Provided material
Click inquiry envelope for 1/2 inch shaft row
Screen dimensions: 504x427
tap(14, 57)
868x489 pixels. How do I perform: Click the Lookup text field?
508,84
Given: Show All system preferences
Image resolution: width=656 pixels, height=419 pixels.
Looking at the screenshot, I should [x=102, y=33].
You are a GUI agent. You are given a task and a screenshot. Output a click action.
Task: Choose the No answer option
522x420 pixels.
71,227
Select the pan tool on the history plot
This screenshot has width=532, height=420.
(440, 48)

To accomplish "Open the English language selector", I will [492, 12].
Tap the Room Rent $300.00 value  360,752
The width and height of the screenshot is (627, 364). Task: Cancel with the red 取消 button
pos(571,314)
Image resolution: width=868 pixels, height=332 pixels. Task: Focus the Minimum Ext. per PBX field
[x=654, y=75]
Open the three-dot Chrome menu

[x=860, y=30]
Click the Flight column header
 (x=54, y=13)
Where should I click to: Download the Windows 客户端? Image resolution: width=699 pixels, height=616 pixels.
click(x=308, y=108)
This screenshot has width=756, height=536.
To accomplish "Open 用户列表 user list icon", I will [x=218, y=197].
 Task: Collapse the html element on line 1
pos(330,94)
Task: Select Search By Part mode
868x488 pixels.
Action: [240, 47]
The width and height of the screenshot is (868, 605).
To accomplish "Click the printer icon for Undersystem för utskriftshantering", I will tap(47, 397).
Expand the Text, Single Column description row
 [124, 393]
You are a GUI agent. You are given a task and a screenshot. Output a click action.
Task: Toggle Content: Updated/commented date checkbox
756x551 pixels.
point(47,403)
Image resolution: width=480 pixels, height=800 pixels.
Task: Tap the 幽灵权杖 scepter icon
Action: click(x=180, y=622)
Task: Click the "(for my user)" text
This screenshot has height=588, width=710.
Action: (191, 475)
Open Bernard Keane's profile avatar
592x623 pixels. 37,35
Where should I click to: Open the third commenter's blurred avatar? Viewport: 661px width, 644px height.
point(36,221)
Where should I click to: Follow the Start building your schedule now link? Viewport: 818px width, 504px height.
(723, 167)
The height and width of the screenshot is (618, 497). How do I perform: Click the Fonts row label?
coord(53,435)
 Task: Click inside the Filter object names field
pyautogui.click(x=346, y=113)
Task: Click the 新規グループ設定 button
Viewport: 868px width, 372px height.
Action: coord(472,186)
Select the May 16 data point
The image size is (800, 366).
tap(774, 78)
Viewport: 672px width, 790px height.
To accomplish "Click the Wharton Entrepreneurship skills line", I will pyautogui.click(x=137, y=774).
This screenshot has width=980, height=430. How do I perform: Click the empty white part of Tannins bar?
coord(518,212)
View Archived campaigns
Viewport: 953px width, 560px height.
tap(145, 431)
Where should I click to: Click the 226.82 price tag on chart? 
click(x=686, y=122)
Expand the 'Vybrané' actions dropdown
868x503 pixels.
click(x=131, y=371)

Goal of the exercise
An answer is complete only when it holds every line above containing the string "will".

Written response
To accomplish "Open the English language selector", I will [492, 12].
To accomplish "Open 用户列表 user list icon", I will [x=218, y=197].
To accomplish "Click the printer icon for Undersystem för utskriftshantering", I will tap(47, 397).
To accomplish "Click the Wharton Entrepreneurship skills line", I will pyautogui.click(x=137, y=774).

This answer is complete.